Select is implemented with a series of different iterators based on the type of collection being enumerated - WhereSelectArrayIterator, WhereSelectListIterator, or WhereSelectEnumerableIterator.

您的测试代码生成的情况下,A的范围是从零到三(包括三个端点):

Your test code generates cases in which As are in the range from zero to three, inclusive:

Select(y => new Strc() { A = y % 4, B = y })
//                       ^^^^^^^^^

因此,条件Where(ls => ls.A > 3)没有匹配项.

Therefore, condition Where(ls => ls.A > 3) produces no matches.

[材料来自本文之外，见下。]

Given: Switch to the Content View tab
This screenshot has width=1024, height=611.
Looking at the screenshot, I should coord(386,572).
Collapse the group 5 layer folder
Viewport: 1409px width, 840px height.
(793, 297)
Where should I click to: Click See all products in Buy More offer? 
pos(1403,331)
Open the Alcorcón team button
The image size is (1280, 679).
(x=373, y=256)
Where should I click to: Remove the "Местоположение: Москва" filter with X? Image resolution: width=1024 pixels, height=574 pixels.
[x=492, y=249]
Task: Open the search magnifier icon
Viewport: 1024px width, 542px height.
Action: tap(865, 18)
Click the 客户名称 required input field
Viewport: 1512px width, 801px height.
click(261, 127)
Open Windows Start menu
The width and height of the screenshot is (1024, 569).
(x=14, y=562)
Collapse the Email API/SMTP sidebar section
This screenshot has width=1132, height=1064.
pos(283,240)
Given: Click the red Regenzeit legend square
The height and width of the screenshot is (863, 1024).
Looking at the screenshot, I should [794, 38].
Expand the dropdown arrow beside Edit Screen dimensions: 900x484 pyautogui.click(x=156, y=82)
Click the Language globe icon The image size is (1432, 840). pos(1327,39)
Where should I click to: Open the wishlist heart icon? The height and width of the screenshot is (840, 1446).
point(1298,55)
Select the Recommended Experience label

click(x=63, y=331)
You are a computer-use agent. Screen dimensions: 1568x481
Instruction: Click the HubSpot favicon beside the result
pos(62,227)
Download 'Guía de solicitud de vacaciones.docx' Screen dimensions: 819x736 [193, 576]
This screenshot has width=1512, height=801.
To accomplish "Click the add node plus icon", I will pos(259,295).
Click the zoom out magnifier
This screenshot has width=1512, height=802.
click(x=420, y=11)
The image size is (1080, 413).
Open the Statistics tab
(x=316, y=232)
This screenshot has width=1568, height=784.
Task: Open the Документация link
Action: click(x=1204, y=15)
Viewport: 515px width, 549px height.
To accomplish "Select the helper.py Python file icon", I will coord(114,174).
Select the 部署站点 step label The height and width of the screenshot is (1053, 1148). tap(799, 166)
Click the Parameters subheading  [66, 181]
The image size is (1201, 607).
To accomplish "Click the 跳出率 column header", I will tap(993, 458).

TestJon示例中,SelectMany内的yield return被命中了10,000次,因为在过滤之前已选择了所有内容.之后,Select使用WhereSelectEnumerableIterator,该匹配找不到任何匹配项.因此,迭代器在两个阶段都返回值的次数为10,000 + 0 = 10,000.

In the TestJon example yield return inside SelectMany is hit 10,000 times, because everything is selected prior to filtering. After that Select uses WhereSelectEnumerableIterator, which finds no matches. The number of times the iterator returns a value in both stages is, therefore, 10,000 + 0 = 10,000.

TestTym在第一个状态期间将所有内容过滤掉. SelectMany得到的IEnumerable为空的IEnumerable s,因此在两个阶段中的任何一个阶段,迭代器返回值的总次数为0 + 0 = 0.

TestTym, on the other hand, filters everything out during the first state. SelectMany gets an IEnumerable of empty IEnumerables, so the combined number of times an iterator returns a value during any of the two stages is 0 + 0 = 0.

我将查询的条件更改为Where(l => true),而Tym现在比Jon慢.为什么?

I changed conditon in queries to Where(l => true), and Tym is now slower than Jon. Why?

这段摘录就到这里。